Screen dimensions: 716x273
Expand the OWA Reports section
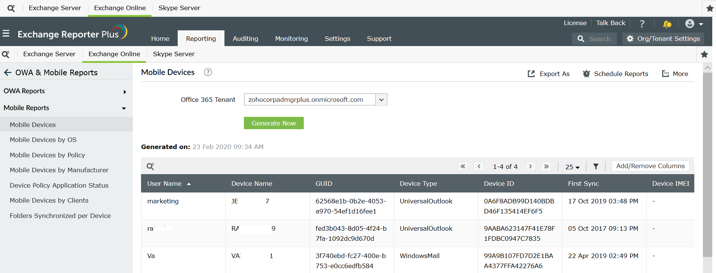click(125, 92)
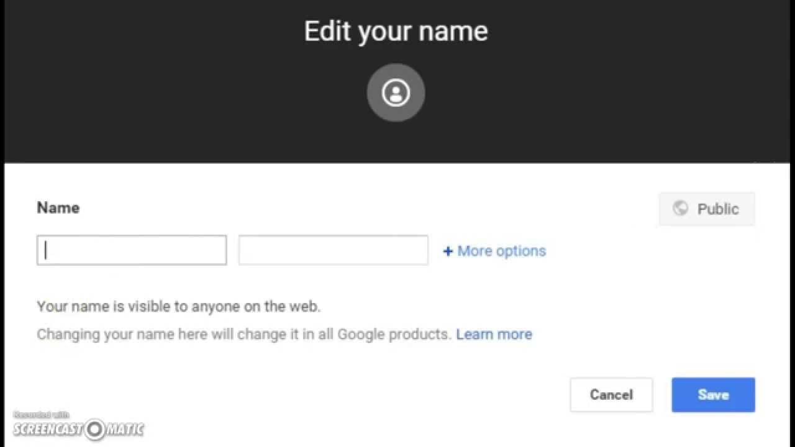Click the bold Name label
Image resolution: width=795 pixels, height=447 pixels.
(58, 208)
----
### Your task
Output the entries above verbatim, leaving out images.

### Completed exercise
Screen dimensions: 716x273
Expand the OWA Reports section
click(125, 92)
Click the bold Name label
Image resolution: width=795 pixels, height=447 pixels.
(58, 208)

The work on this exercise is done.